I learned from her book that in England it is common to have a pastry cross baked on top, whereas in the US I had only ever seen an icing cross, which is what I made.  I made the icing cross out of a cream cheese icing.

I had them rise overnight in the refrigerator so that I could have them freshly baked in the morning.

This recipe will make 12 rolls.  It takes about 30 minutes of preparation time plus at least 2 hours of rising time, and then 15 minutes to bake.

For the buns

3¼ cups (450 grams) bread flour, plus more for dusting

¼ cup (50 grams) fine granulated sugar (caster sugar)

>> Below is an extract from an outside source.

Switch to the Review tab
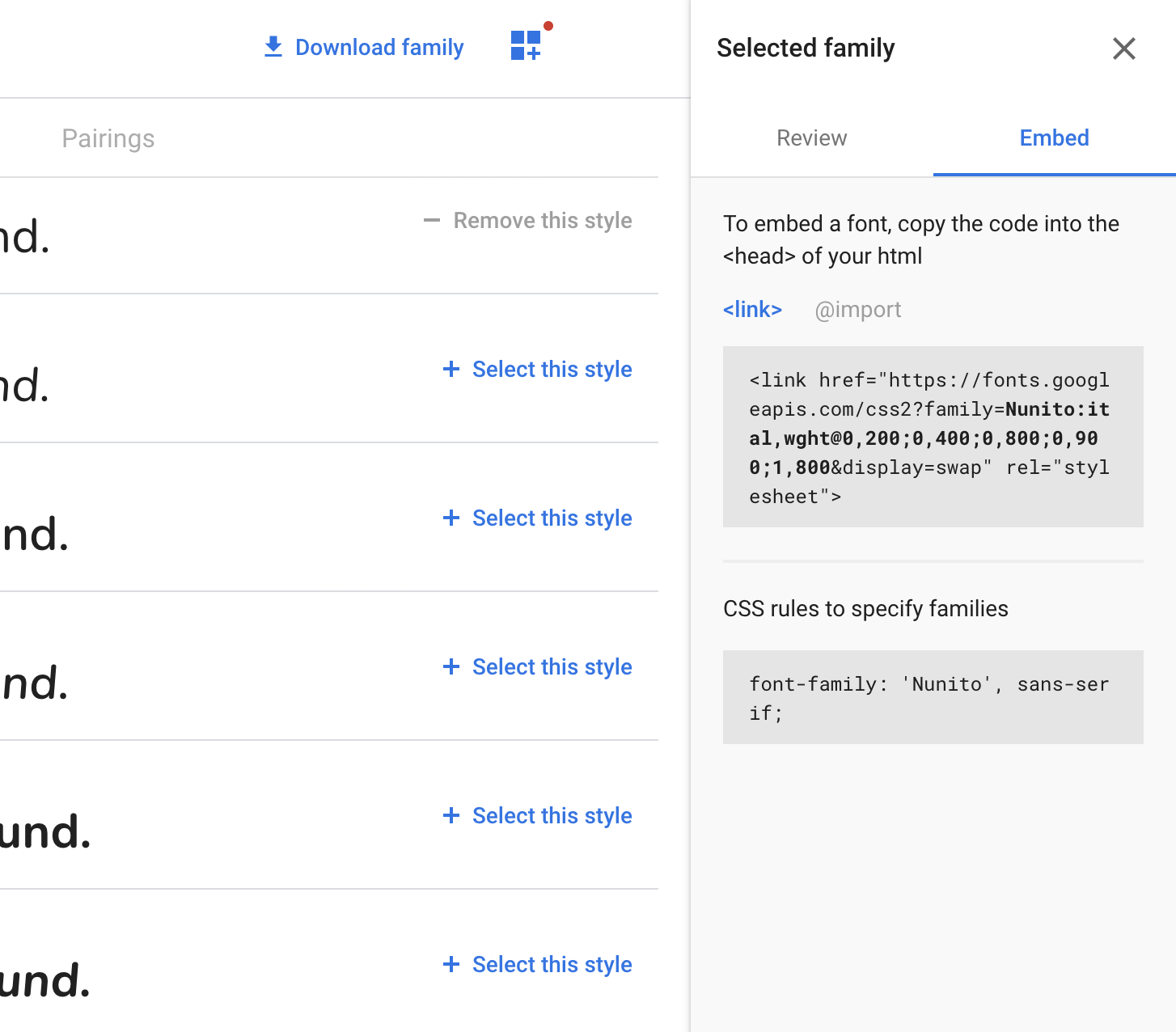 coord(811,137)
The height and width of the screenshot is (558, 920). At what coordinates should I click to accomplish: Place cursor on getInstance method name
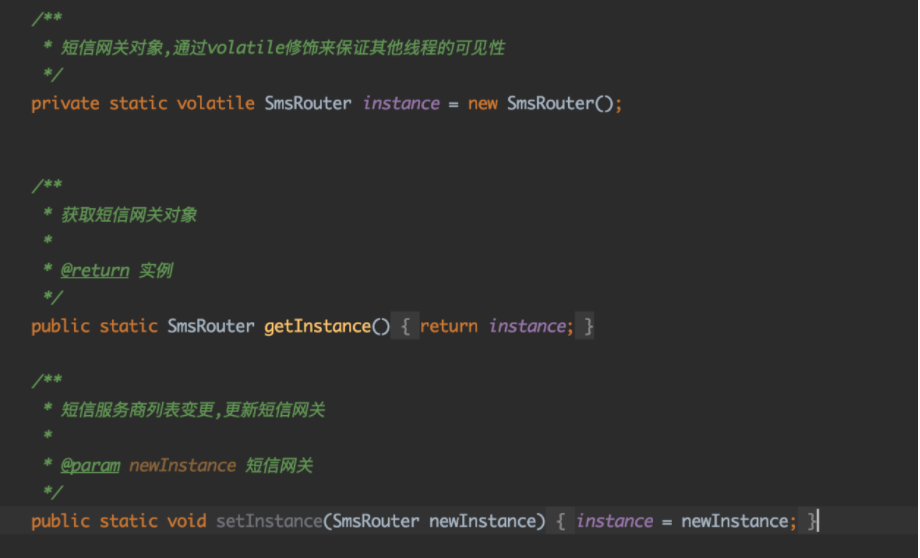pyautogui.click(x=317, y=326)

2¼ teaspoons fast-acting yeast

1 teaspoon salt

1 teaspoon mixed spice (see note below)

1 teaspoon ground cinnamon

½ teaspoon freshly grated nutmeg

3½ tablespoons butter, melted and cooled

⅔ cup (160 mL) lukewarm milk

¼ cup (60 mL) lukewarm water

1 large egg, lightly beaten

½ cup (75 grams) dried raisins or currants

⅓ cup (50 grams) chopped candied peel

For the glaze

2 tablespoons water

2 tablespoons granulated sugar

For the icing

2 oz. cream cheese

4 tsp. whole milk

1-1/3 cups confectioner’s sugar

Dash of salt

34 tsp. vanilla

Combine the flour, sugar, salt, mixed spice, cinnamon, and nutmeg in the bowl of a stand mixer.  In a small bowl, whisk together the melted and cooled butter, milk, water, and egg. Make a well in the center of the dry ingredients and pour in the wet ingredients.  Then sprinkle on the yeast and wait 5 minutes.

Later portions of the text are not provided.